2021 railway crash in the United Kingdom

On 13 March 2021, a Class 507 train operated by Merseyrail collided with the buffer stops at Kirkby railway station in Merseyside, England. The train had passed the start of the 15 mph speed restriction for the station whilst coasting at 41 mph. The driver later applied the emergency brakes, but the train still collided with the buffer stop at 29 mph.
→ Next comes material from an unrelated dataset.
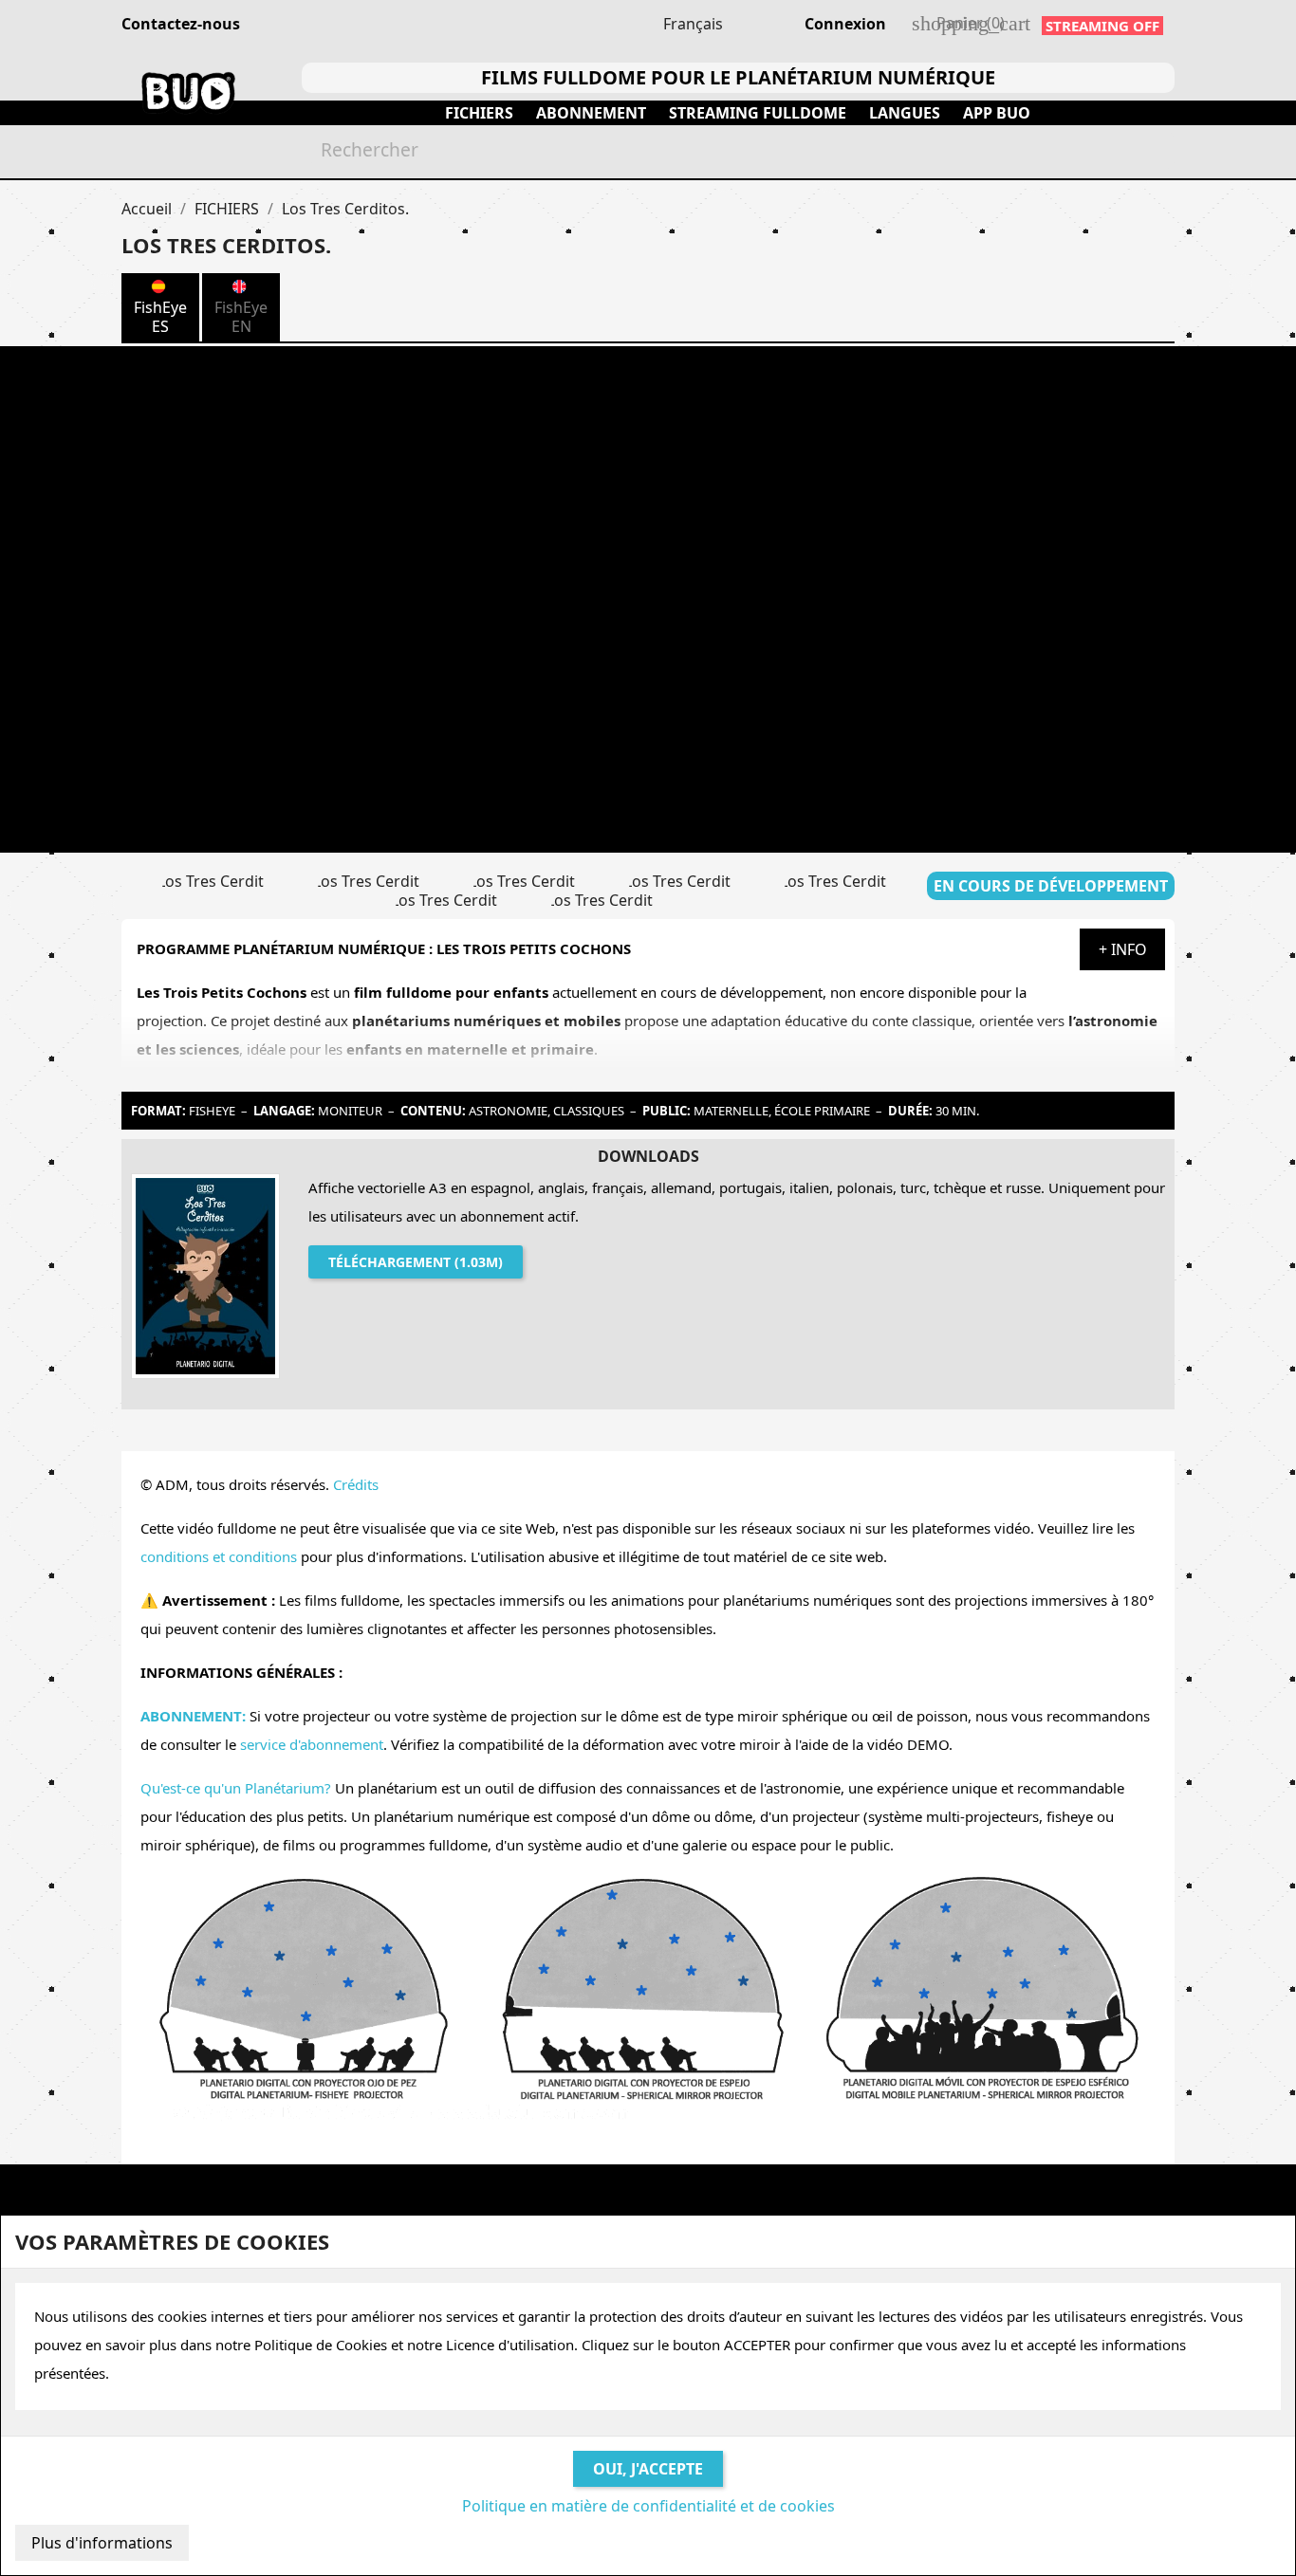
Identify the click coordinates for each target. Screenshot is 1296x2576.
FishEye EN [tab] (241, 317)
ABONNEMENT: (193, 1715)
The only person injured was the driver of the train, Phillip Hollis, who was found to have been distracted by using his mobile phone before the crash. He was dismissed from Merseyrail and later prosecuted, pleading guilty to a charge of endangering the safety of people on the railway, for which he received a 12-month suspended sentence. The Rail Accident Investigation Branch investigated the accident and made recommendations including researching systems to measure driver alertness and further assessing the risk of buffer stop collisions on the Merseyrail network.

==Background==
The station at Kirkby opened on 20 November 1848 as part of the Liverpool and Bury Railway, which had been authorised on 31 July 1845 between Liverpool and Bolton. In 1977, the then-British Rail line was split at Kirkby, with Merseyrail trains running from Liverpool and British Rail trains from Wigan. At the time of the accident, buffer stops were located on the end of each line, with a passenger walkway between the two. Through-running at Kirkby was restored in 2023, when the Merseyrail line was extended to the new Headbolt Lane station.

The train involved consisted of six cars, formed from two three-car Class 507 EMUs coupled together. It was operating 2K48, the 18:35 Merseyrail service from to Kirkby, with 12 passengers and two crew onboard.
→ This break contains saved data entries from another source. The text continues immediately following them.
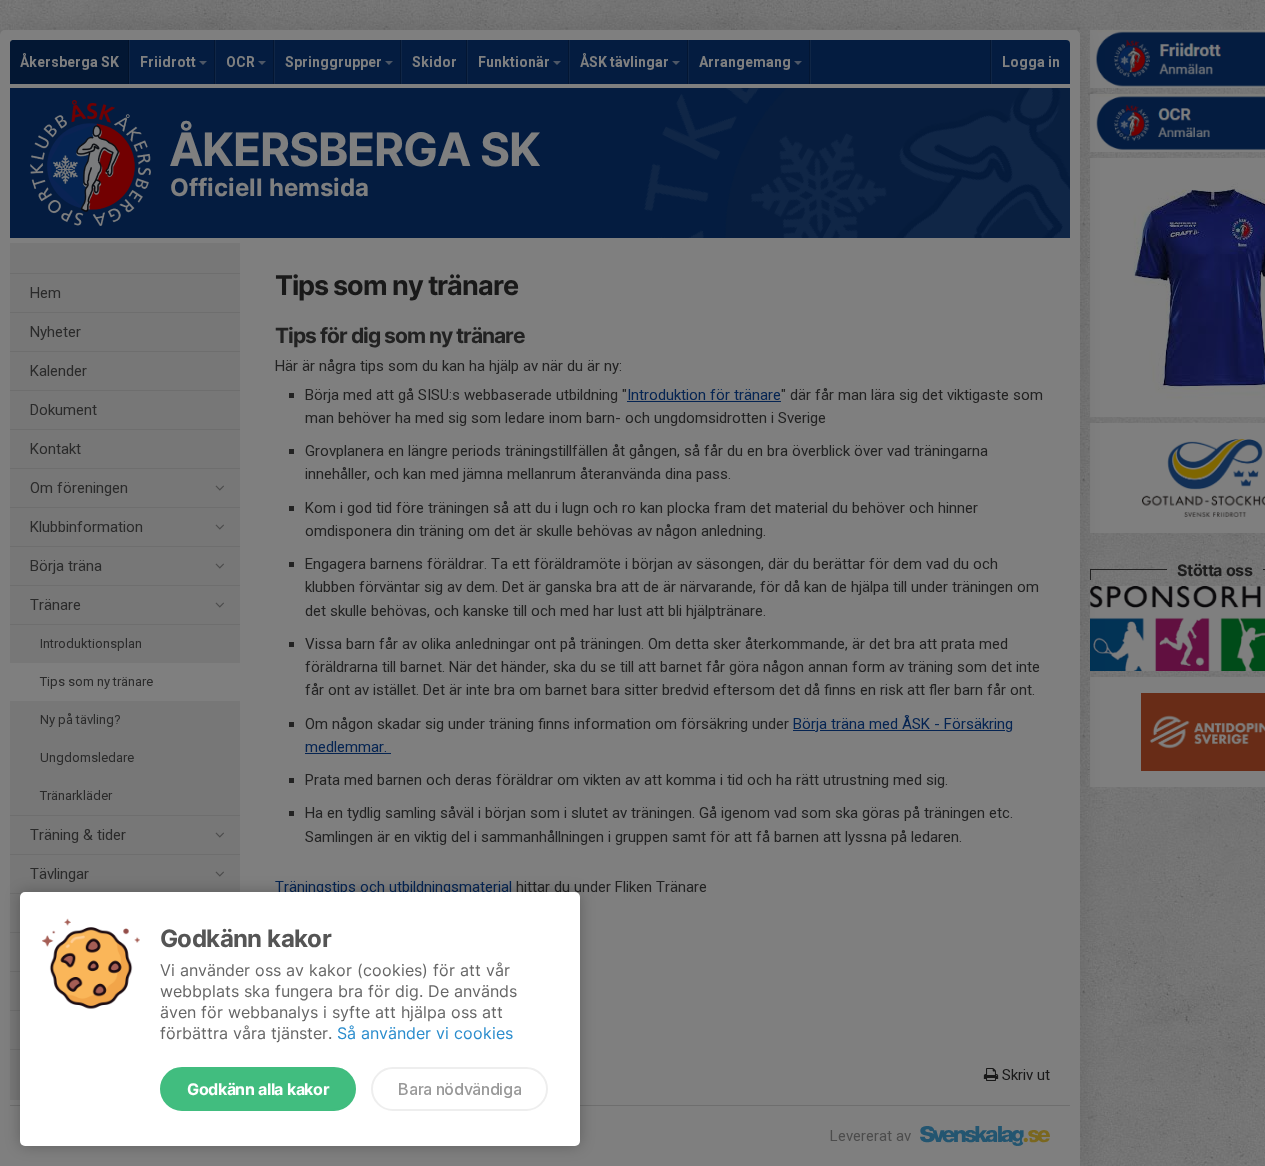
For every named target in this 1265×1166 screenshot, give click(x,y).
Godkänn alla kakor (258, 1089)
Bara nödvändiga (459, 1089)
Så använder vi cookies (425, 1033)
Both the train and the line were equipped with the Automatic Warning System (AWS) and Train Protection & Warning System (TPWS) safety systems. AWS magnets are located on the approach to certain line-side features, such as signs warning of upcoming speed restrictions. When the train passes over an activated on-track magnet, the AWS system provides the driver with an audible and visual alarm, which, on this class of train, automatically applies the brakes if not acknowledged within 2.5 seconds. TPWS provides, amongst other features, the Overspeed Sensor System (OSS), which can automatically stop a train if it passes over two on-track loop antennas above a certain speed. When a train passes over the first loop, an onboard timer is started; if the train then passes over the second loop within a set time, the system automatically applies the brakes. The distance between the two loops on the track determines the speed at which the train has to be travelling to trigger the system.

At the time of the accident, there was a set of OSS loops located around 300 m before Kirkby station to protect a change of speed restriction from 60 mph to 15 mph, with a trigger speed set to 53 mph. Another set of loops was located just before the buffer stops, set to trigger at 12.5 mph.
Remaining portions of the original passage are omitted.